*** Records for this exercise Section Begins ***

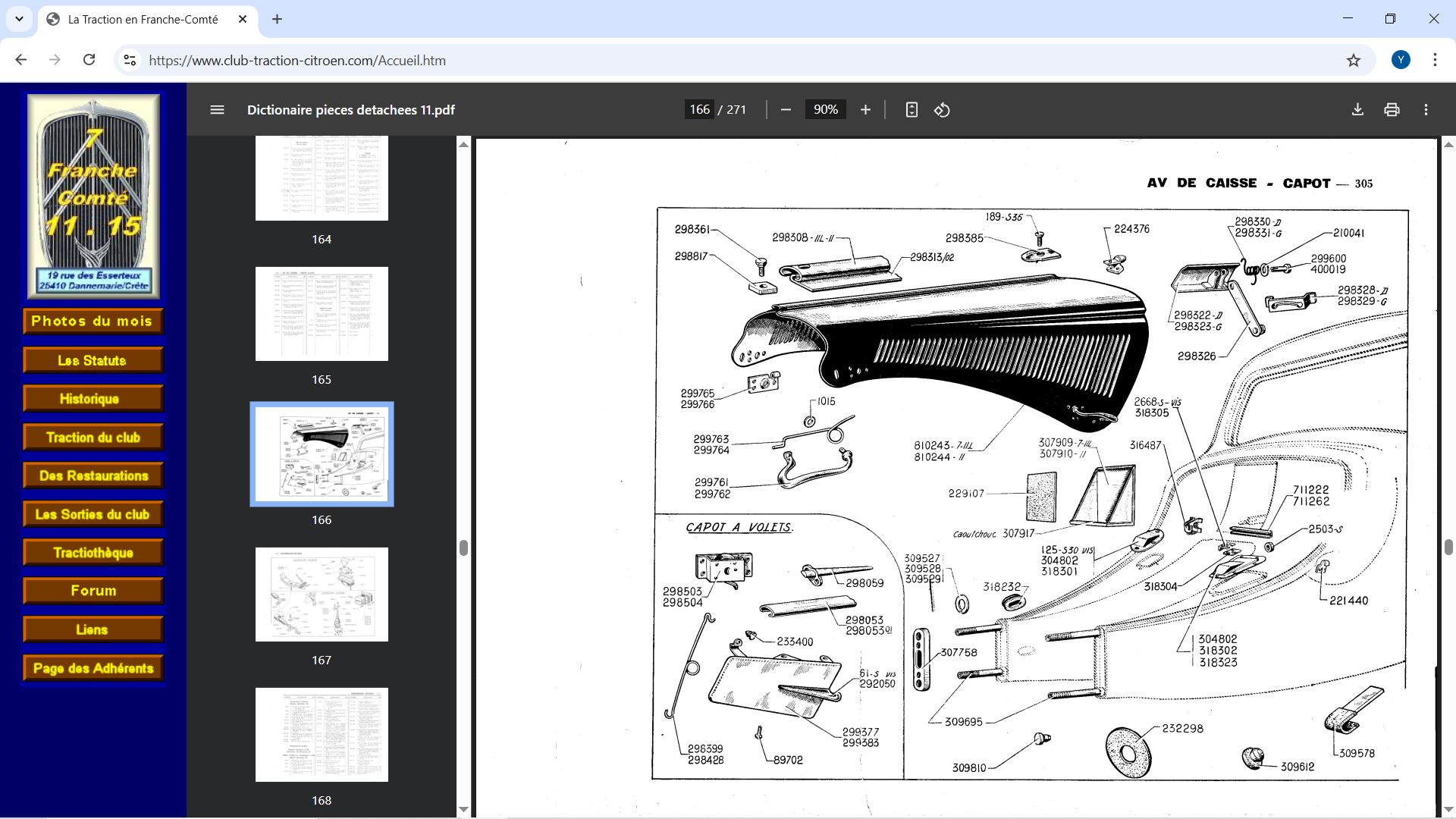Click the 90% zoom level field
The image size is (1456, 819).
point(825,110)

*** Records for this exercise Section Ends ***
*** Records for this exercise Section Begins ***

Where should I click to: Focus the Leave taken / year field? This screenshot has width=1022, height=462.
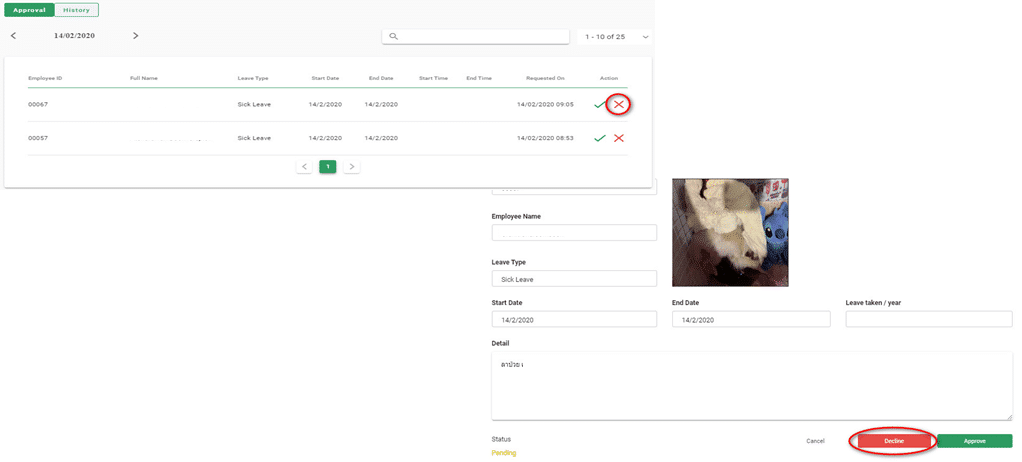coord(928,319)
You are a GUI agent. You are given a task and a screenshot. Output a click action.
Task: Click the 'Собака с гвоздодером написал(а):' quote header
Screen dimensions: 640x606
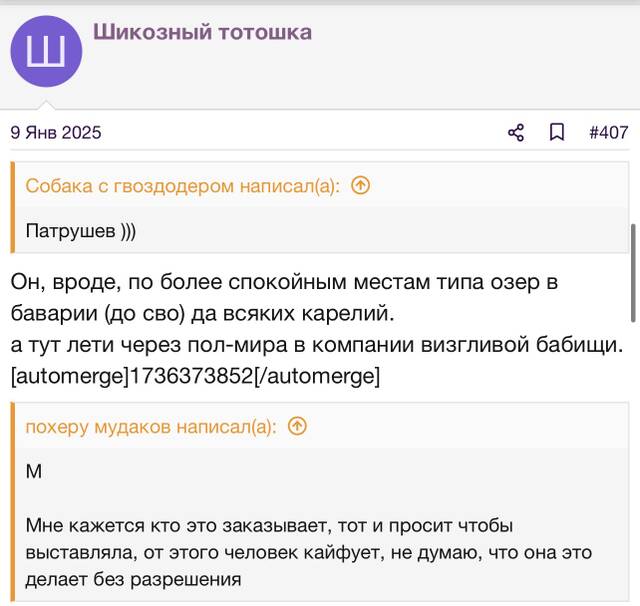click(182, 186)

*** Records for this exercise Section Ends ***

* Task requirements: Using the entries above, extract exactly the lines from the one that contains "Where should I" through the one that contains "Task: Click the". Do not carry over any pictures.

* Exercise response:
Where should I click to: Focus the Leave taken / year field? This screenshot has width=1022, height=462.
coord(928,319)
You are a GUI agent. You are given a task and a screenshot. Output a click action.
Task: Click the 'Собака с гвоздодером написал(а):' quote header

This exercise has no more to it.